On June 29, 1962, George W. Howard, Jr., as temporary administrator of the estate of George W. Howard, Sr., filed an intervention in a condemnation proceeding, where the land had been taken and the purchase money paid into court, seeking to subject the funds to the payment of a judgment in favor of the decedent and against the condemnee's grantor on the ground that the conveyance of the condemned lands to the condemnee by the judgment-debtor of the intervenor's decedent had been made for the purpose of hindering, delaying and defrauding said deceased judgment creditor The intervention alleged that the conveyance was made "shortly after or before said judgment" which was entered prior to the death of the judgment creditor in January, 1957; and it was further alleged that said judgment was "still in force and revivable." The exception is to the judgment of the Superior Court of Crisp County sustaining the condemnee's general demurrers to the petition and dismissing same.

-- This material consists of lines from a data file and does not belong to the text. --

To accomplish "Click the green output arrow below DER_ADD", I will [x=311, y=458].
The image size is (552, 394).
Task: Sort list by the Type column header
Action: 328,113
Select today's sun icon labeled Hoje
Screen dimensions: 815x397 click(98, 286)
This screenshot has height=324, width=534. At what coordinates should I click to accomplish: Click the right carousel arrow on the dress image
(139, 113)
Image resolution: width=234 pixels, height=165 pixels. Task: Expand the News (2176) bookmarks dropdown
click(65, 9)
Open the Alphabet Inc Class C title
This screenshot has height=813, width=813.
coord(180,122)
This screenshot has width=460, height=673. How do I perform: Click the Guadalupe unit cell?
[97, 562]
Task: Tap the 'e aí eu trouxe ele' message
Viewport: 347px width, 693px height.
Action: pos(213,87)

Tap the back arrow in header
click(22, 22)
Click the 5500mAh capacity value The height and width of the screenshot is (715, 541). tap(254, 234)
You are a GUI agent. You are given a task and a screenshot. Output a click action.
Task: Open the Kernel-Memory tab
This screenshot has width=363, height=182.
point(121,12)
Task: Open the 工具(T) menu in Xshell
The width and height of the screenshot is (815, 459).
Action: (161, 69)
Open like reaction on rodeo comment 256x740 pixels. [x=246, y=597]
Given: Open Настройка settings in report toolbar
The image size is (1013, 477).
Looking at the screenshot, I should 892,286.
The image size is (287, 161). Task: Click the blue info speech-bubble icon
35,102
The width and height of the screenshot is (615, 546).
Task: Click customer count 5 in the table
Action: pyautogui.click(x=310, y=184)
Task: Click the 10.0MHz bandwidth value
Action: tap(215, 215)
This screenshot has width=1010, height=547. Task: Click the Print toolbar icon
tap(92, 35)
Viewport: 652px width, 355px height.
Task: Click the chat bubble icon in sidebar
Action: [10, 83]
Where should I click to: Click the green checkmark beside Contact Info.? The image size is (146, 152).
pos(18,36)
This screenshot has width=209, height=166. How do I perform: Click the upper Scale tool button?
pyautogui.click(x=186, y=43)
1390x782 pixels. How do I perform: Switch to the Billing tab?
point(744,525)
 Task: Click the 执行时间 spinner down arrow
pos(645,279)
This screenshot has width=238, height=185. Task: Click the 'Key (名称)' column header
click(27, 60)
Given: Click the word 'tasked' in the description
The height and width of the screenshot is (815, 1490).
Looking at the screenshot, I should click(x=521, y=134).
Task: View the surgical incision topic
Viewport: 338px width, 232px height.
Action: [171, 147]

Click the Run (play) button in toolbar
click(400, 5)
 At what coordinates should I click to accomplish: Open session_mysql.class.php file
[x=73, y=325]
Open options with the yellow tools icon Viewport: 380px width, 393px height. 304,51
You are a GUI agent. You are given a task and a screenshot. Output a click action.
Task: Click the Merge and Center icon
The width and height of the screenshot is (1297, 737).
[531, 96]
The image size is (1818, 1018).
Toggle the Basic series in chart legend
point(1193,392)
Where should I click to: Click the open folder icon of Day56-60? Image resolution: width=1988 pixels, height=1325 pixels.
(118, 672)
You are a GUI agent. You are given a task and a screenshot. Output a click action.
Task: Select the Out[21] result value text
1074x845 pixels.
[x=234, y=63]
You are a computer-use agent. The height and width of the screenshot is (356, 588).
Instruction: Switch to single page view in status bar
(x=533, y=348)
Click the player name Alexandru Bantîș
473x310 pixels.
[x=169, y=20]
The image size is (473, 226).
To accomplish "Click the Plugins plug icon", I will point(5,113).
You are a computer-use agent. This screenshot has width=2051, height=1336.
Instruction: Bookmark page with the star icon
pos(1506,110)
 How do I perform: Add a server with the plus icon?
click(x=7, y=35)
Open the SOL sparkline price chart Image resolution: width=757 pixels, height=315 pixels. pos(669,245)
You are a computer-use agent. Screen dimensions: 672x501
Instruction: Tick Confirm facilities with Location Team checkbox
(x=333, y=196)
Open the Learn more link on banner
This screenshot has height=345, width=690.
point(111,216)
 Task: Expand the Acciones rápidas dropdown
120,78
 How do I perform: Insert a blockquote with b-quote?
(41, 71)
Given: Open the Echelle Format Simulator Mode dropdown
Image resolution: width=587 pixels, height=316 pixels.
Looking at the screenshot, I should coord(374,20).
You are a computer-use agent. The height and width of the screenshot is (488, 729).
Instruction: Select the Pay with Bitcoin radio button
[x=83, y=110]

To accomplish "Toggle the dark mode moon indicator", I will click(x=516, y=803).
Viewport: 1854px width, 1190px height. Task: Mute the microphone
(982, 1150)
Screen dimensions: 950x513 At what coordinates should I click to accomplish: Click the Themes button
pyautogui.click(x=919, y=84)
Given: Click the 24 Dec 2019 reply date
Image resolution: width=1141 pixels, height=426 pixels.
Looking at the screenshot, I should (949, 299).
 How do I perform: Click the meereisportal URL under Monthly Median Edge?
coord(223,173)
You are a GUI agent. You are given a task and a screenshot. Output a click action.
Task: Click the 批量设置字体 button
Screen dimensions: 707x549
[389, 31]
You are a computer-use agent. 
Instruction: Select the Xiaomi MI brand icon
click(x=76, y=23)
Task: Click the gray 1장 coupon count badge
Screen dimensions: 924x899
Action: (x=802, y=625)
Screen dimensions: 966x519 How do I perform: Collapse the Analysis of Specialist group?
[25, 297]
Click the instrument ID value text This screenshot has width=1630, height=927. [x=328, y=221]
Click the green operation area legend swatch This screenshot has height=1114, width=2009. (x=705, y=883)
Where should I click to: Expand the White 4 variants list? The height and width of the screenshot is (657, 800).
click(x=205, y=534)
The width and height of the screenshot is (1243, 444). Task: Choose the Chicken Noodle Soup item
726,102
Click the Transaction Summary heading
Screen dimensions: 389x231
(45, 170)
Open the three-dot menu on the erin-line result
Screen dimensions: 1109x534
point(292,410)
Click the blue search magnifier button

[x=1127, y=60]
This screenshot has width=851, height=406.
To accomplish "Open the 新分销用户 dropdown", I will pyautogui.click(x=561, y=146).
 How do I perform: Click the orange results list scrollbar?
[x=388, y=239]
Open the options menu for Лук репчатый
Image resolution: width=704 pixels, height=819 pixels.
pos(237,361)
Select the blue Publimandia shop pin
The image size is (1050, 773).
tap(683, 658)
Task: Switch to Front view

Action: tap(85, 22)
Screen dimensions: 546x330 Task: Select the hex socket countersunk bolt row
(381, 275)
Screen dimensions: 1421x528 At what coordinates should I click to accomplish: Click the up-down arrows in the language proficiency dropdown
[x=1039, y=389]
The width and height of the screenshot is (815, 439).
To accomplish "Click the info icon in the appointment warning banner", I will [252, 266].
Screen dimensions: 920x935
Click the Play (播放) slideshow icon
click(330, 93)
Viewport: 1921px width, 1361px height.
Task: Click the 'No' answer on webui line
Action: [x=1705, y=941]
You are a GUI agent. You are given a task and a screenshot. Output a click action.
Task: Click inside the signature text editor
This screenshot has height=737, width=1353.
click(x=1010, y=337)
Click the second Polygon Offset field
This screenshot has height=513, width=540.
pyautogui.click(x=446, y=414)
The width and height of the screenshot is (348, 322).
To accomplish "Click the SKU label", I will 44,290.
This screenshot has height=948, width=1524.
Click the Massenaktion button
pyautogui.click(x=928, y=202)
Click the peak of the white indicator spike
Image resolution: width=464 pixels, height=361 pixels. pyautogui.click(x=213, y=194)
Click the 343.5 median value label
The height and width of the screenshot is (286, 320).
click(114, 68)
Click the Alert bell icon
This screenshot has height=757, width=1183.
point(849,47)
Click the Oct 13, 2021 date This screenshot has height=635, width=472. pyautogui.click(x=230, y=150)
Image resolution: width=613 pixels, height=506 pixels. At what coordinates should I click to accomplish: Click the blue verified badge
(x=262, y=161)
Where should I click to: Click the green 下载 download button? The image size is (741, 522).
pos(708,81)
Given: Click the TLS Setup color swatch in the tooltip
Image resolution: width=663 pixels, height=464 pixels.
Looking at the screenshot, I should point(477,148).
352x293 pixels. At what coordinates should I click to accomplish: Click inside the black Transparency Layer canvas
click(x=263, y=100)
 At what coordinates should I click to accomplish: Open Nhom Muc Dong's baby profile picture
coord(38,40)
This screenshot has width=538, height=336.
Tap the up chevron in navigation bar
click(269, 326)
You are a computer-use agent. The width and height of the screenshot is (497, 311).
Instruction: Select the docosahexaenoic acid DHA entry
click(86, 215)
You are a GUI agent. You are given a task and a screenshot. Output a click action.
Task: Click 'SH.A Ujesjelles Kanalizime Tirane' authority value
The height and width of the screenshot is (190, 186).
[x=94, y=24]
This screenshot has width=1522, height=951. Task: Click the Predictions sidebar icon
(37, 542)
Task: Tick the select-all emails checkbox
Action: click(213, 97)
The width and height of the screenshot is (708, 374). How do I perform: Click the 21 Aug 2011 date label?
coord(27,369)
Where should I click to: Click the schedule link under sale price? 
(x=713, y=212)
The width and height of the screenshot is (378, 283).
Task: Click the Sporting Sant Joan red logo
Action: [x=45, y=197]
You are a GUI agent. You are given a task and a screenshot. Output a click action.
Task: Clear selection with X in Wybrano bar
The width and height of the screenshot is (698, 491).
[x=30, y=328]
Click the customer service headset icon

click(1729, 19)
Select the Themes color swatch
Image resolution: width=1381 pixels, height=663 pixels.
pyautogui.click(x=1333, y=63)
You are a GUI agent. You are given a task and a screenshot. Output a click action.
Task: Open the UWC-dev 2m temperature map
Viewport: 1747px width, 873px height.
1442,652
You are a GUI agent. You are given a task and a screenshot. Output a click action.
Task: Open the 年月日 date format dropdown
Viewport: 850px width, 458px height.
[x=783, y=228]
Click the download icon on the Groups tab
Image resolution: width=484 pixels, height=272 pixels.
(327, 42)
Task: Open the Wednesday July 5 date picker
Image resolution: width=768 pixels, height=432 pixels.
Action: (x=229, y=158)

Construing the intervenor's petition most strongly against the pleader for purposes of ruling on the demurrers, the legal effect of the allegation that the decedent's judgment against the condemnee's grantor was "revivable" is that said judgment was dormant at the time the intervention was filed but that the same was capable of being revived during the three-year statutory period in an appropriate action. See Code Ann. 110-1001, 110-1002. A dormant judgment may not be enforced, however, except by scire facias to revive it or by suit on said judgment within the prescribed time. Clark v. Shouse, 149 Ga. 59 (3) (99 SE 31).
Accordingly, the intervention which sought to subject the funds in the registry of the court to the payment of a dormant judgment, without any revival of said judgment and without suing upon it, was properly dismissed on demurrer. Palmer v. Inman, 126 Ga. 519 (2) (55 SE 229).
Wright & Reddick, George P. Wright, contra.